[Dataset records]
§

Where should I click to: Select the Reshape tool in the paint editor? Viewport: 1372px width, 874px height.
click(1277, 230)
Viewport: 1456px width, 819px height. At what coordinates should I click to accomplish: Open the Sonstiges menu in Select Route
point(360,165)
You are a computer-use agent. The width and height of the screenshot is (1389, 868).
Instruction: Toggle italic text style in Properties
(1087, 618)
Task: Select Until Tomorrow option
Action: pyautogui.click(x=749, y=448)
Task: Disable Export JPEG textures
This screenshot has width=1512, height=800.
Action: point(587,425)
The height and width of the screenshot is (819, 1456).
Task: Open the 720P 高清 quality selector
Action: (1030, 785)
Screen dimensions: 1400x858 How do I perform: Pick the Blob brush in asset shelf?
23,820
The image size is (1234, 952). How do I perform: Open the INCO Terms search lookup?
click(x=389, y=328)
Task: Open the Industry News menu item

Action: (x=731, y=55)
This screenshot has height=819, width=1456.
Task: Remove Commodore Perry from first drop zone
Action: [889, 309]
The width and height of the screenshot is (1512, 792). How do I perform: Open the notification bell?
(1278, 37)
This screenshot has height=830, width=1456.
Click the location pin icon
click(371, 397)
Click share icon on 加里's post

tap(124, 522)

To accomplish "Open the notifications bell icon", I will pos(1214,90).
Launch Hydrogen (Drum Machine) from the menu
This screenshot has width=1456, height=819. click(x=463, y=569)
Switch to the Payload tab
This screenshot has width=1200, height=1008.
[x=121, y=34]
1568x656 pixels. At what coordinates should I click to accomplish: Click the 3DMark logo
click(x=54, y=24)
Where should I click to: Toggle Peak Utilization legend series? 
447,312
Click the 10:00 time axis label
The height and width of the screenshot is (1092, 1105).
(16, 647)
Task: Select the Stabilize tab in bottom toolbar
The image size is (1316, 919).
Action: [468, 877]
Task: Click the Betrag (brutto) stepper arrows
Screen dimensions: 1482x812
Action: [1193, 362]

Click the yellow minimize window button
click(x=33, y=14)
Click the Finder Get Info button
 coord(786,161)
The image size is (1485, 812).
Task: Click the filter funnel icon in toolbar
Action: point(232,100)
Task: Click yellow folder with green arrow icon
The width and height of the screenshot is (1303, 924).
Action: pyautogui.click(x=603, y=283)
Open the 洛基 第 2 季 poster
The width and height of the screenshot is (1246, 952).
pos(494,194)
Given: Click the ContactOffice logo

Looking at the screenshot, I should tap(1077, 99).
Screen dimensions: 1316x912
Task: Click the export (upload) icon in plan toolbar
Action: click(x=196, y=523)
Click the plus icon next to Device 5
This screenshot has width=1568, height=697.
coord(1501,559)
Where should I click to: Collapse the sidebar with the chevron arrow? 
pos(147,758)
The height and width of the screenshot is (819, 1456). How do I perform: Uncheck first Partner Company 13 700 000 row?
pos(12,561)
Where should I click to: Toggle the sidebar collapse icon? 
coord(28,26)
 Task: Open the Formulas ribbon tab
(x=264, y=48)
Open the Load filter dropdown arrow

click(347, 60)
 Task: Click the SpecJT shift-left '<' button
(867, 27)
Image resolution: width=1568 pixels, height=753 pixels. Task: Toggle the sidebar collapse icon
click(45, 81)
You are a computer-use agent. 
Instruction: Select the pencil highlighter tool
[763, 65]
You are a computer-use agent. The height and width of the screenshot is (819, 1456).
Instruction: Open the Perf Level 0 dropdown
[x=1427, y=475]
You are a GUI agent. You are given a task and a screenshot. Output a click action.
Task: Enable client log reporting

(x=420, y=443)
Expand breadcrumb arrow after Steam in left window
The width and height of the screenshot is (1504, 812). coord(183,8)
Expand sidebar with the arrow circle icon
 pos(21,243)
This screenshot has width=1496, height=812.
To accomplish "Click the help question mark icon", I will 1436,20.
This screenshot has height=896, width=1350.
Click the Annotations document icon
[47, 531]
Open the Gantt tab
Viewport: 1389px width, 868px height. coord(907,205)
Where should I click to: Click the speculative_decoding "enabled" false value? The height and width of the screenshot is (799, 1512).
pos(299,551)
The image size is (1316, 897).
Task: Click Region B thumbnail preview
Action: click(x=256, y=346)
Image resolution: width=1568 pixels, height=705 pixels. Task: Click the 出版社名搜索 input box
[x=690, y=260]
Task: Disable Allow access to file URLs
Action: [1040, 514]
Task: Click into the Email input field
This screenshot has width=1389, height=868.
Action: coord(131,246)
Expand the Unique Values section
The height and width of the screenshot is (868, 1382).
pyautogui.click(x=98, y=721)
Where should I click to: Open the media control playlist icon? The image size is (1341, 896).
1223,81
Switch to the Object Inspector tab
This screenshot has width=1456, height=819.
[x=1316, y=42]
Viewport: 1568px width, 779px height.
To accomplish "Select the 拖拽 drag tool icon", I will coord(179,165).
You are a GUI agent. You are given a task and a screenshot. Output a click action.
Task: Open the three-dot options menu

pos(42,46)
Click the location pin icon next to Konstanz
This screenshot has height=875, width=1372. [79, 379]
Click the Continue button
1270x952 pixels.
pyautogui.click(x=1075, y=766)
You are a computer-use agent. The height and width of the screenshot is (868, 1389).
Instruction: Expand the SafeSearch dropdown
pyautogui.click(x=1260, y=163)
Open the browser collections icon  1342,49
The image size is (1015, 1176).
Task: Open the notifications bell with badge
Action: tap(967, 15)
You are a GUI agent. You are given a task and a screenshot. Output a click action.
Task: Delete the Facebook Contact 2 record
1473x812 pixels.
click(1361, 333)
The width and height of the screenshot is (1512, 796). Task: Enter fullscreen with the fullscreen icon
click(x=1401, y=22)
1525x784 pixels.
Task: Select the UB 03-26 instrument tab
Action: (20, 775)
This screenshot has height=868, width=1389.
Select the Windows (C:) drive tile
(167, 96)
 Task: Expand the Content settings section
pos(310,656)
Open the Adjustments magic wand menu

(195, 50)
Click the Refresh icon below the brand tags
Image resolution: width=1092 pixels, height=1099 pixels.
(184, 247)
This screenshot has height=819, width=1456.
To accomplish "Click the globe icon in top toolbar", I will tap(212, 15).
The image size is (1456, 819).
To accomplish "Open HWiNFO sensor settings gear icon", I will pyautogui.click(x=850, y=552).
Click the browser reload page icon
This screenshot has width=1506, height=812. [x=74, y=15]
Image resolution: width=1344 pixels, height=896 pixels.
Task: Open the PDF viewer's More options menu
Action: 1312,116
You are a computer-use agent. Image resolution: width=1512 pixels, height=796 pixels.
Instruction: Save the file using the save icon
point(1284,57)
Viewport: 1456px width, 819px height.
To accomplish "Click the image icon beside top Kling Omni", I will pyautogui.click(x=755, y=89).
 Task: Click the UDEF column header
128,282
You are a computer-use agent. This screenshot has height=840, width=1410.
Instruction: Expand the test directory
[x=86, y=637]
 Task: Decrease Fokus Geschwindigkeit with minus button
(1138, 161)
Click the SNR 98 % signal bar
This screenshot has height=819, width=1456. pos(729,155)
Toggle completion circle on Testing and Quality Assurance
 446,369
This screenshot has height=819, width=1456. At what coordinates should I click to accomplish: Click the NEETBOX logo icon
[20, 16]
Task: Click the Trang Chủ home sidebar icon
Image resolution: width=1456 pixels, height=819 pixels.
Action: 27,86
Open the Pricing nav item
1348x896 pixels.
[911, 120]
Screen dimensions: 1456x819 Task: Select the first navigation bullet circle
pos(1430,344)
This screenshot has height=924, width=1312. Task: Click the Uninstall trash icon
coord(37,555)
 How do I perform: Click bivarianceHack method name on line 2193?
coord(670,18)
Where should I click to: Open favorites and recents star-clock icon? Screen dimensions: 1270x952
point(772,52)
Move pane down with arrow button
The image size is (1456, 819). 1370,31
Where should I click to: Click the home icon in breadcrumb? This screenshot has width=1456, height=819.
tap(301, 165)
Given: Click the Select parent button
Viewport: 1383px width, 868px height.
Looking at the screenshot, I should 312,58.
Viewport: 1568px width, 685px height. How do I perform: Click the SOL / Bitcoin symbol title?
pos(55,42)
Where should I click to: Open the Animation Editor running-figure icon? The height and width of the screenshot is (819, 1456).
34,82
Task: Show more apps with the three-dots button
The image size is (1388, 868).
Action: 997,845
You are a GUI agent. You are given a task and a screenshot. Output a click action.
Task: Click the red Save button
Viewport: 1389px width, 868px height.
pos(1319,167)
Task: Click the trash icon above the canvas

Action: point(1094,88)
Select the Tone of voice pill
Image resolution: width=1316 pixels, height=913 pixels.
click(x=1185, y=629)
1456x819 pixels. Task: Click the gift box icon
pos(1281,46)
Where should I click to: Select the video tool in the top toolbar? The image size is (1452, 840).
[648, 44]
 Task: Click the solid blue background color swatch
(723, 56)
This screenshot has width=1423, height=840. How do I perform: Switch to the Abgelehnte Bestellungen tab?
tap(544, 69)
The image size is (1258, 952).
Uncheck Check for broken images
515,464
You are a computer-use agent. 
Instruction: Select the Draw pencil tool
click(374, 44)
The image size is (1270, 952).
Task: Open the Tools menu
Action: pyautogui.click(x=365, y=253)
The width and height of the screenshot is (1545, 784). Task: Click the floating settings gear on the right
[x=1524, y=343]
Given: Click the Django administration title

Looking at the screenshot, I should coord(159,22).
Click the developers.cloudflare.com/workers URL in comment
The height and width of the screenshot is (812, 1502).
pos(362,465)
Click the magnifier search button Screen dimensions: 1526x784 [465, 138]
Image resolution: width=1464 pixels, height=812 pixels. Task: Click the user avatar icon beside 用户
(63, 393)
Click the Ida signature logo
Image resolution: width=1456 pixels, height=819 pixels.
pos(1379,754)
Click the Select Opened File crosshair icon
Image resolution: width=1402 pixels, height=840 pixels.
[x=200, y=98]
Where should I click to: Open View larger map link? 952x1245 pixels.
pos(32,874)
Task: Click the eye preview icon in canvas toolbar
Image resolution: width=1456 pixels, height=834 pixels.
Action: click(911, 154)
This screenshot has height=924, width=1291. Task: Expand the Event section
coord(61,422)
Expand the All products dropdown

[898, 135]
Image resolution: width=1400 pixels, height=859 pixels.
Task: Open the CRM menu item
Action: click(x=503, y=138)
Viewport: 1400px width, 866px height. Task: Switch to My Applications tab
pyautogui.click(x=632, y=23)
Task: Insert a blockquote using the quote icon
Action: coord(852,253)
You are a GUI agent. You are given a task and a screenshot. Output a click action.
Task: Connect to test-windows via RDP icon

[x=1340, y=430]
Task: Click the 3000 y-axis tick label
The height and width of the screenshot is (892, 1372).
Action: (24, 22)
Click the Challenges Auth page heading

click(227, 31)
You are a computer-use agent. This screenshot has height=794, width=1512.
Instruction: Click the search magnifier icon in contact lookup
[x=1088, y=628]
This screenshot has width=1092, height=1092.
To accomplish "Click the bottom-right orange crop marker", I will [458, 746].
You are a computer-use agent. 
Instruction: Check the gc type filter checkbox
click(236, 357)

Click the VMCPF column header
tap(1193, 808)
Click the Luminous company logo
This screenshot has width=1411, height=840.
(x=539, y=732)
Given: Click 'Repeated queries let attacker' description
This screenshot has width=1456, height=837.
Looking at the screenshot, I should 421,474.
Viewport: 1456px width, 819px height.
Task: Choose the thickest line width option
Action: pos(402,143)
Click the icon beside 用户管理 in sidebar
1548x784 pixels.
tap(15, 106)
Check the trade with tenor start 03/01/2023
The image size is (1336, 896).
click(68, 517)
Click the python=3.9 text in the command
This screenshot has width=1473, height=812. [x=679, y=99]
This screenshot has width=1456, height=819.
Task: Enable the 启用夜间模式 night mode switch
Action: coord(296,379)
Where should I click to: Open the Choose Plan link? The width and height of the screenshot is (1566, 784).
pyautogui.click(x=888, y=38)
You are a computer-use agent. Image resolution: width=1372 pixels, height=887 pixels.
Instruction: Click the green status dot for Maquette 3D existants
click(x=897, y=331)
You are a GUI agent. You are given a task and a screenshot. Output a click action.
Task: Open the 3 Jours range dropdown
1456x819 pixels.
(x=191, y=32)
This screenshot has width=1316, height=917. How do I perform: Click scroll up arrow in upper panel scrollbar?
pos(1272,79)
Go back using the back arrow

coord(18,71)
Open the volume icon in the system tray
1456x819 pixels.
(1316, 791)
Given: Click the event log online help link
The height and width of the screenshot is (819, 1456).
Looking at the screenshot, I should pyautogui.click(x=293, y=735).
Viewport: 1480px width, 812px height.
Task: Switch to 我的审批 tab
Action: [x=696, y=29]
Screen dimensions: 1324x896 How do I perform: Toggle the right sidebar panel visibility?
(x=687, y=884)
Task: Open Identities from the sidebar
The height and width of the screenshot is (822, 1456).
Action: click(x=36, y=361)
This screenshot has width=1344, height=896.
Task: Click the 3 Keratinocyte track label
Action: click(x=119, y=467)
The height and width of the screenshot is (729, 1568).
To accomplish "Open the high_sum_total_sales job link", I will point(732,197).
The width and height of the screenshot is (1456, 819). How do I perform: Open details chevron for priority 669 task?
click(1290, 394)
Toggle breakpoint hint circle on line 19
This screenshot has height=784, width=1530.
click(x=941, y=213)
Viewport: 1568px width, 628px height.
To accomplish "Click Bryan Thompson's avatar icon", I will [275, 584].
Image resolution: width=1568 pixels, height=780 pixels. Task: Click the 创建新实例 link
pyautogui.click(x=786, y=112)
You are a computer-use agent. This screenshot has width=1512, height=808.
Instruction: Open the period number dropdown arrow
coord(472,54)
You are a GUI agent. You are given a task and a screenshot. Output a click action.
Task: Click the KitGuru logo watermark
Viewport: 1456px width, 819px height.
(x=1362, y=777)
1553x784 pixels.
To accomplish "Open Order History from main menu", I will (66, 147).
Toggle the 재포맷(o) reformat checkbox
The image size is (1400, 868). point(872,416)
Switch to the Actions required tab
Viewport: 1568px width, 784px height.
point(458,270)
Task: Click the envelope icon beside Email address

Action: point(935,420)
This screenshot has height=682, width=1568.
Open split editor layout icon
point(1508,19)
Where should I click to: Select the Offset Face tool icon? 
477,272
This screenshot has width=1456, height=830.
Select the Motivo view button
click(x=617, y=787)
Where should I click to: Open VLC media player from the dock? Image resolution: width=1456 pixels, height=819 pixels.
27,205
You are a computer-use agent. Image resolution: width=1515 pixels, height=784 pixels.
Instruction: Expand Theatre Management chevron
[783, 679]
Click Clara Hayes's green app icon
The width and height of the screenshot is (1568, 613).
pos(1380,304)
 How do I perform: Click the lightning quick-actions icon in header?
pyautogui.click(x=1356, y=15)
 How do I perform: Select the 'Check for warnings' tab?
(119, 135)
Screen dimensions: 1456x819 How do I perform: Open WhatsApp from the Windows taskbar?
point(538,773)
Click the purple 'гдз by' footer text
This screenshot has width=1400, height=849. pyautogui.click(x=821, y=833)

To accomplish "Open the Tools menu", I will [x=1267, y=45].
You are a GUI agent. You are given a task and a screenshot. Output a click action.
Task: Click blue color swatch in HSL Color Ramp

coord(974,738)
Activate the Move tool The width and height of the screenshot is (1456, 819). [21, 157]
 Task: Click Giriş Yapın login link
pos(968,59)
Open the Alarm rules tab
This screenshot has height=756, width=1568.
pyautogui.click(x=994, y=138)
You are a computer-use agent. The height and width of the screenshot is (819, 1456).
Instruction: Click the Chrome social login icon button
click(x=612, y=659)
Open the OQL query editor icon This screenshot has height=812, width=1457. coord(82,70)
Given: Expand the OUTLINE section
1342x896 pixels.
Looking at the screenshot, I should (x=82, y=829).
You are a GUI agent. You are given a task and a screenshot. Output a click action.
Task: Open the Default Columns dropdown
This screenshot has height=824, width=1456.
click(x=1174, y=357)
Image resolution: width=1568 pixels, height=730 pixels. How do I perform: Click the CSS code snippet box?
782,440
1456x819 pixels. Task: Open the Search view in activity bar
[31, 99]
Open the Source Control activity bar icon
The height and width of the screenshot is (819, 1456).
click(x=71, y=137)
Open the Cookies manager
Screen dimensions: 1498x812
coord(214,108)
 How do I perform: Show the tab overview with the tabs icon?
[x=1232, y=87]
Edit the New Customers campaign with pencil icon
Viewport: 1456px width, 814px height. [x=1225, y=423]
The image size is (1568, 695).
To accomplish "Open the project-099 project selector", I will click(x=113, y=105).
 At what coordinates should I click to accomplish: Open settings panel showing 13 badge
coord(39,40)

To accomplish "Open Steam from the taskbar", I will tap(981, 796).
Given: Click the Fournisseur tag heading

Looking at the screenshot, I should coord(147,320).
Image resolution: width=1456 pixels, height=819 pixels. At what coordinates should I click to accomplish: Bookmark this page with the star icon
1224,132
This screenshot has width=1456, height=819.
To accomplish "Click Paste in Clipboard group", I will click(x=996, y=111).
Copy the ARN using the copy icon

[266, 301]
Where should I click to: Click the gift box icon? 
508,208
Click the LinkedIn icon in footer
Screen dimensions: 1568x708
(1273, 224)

§

EXERCISE DETAILS
A word-for-word copy of the lines above from the one with "Go back using the back arrow" through the one with "Viewport: 1568px width, 628px height.", inclusive, is the only output wanted.

SOLUTION FOR THIS EXERCISE
Go back using the back arrow

coord(18,71)
Open the volume icon in the system tray
1456x819 pixels.
(1316, 791)
Given: Click the event log online help link
The height and width of the screenshot is (819, 1456).
Looking at the screenshot, I should pyautogui.click(x=293, y=735).
Viewport: 1480px width, 812px height.
Task: Switch to 我的审批 tab
Action: [x=696, y=29]
Screen dimensions: 1324x896 How do I perform: Toggle the right sidebar panel visibility?
(x=687, y=884)
Task: Open Identities from the sidebar
The height and width of the screenshot is (822, 1456).
Action: click(x=36, y=361)
This screenshot has width=1344, height=896.
Task: Click the 3 Keratinocyte track label
Action: click(x=119, y=467)
The height and width of the screenshot is (729, 1568).
To accomplish "Open the high_sum_total_sales job link", I will point(732,197).
The width and height of the screenshot is (1456, 819). How do I perform: Open details chevron for priority 669 task?
click(1290, 394)
Toggle breakpoint hint circle on line 19
This screenshot has height=784, width=1530.
click(x=941, y=213)
Viewport: 1568px width, 628px height.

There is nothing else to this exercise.